Machine Learning 简明教程
Machine Learning - Semi-supervised
半监督机器学习算法既不是完全监督的也不是完全无监督的。它们基本上介于两者之间,即监督学习方法和无监督学习方法。
Semi-supervised machine learning algorithms are neither fully supervised nor fully unsupervised. They basically fall between the two, i.e., supervised and unsupervised learning methods.
半监督算法通常使用小型监督学习组件,即少量的预先标注数据和大型无监督学习组件,即大量的未标注数据用于训练。
Semi-supervised algorithms generally use small supervised learning component, i.e., small amount of pre-labeled annotated data and large unsupervised learning component, i.e., lots of unlabeled data for training.
我们可以遵循以下任何一种方法来实现半监督学习方法 −
We can follow any of the following approaches for implementing semi-supervised learning methods −
-
The first and simple approach is to build the supervised model based on a small labeled and annotated data and then build the unsupervised model by applying the same to the large amounts of unlabeled data to get more labeled samples. Now, train the model on them and repeat the process.
-
The second approach needs some extra efforts.
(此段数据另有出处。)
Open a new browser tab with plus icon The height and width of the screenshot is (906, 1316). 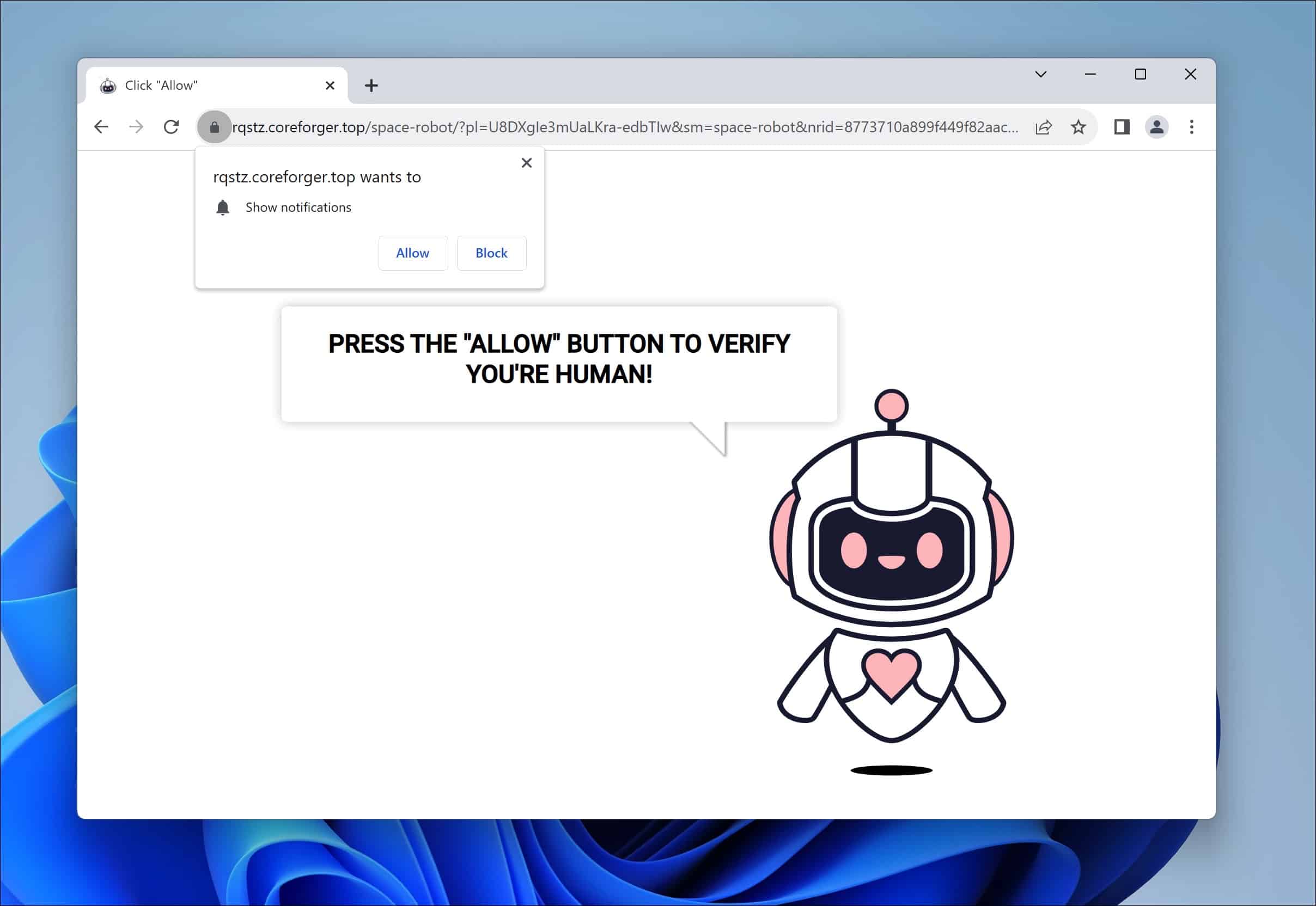pyautogui.click(x=372, y=85)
In this approach, we can first use the unsupervised methods to cluster similar data samples, annotate these groups and then use a combination of this information to train the model.
该算法针对包含标注数据和未标注数据的数据集进行训练。当我们有一大组可用的未标注数据时,通常使用半监督学习。在任何监督学习算法中,可用的数据都必须进行手动标注,这可能是一个相当昂贵的过程。相比之下,无监督学习中使用的未标注数据具有有限的应用。因此,开发了无监督学习算法,可以在这两者之间提供完美的平衡。
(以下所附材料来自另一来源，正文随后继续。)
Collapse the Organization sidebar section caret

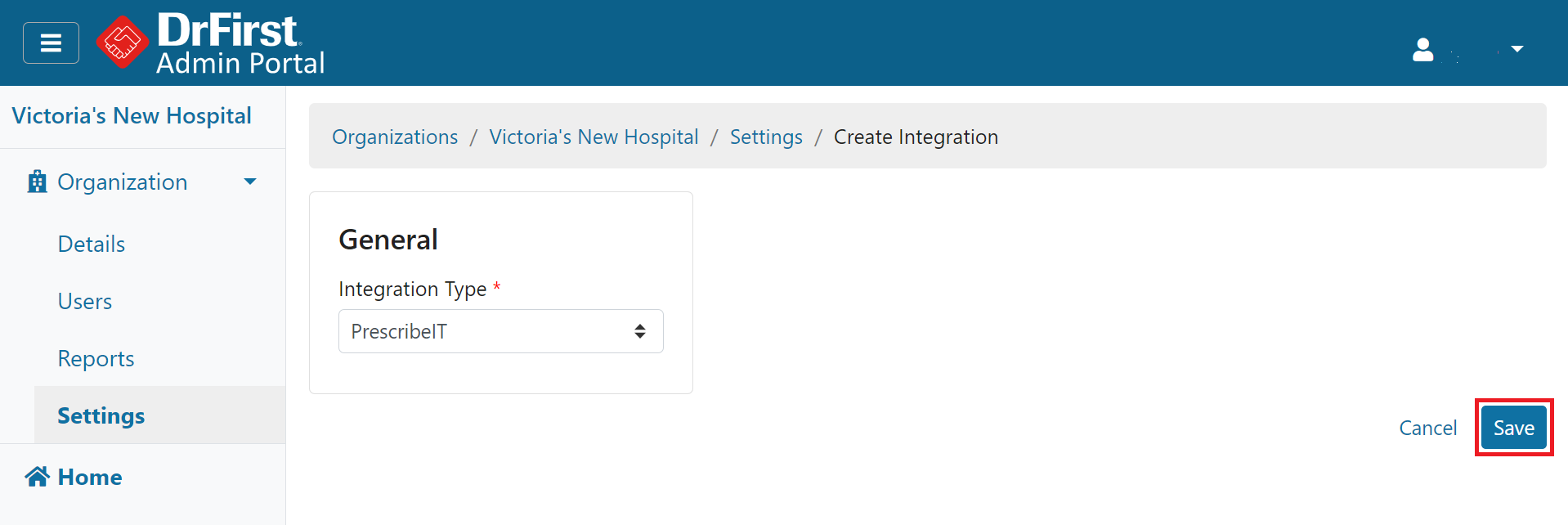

The algorithm is trained on a dataset that contains both labeled and unlabeled data. Semi-supervised learning is generally used when we have a huge set of unlabeled data available. In any supervised learning algorithm, the available data has to be manually labelled which can be quite an expensive process. In contrast, the unlabelled data used in unsupervised learning has limited applications. Hence, unsupervised learning algorithms were developed which can provide a perfect balance between the two.
半监督学习算法在文本分类、图像分类、语音分析、异常检测等应用中找到了它的应用,其中一般目标是将实体分类为预定义的类别。半监督算法假设数据可以划分为离散的簇,并且彼此距离较近的数据点更有可能共享相同的输出标签。
Semi-Supervised Learning algorithm find its application in text classification, image classification, speech analysis, anomaly detection, etc. where the general goal is to classify an entity into a predefined category. Semi-supervised algorithm assumes that the data can be divided into discrete clusters and the data points closer to each other are more likely to share the same output label.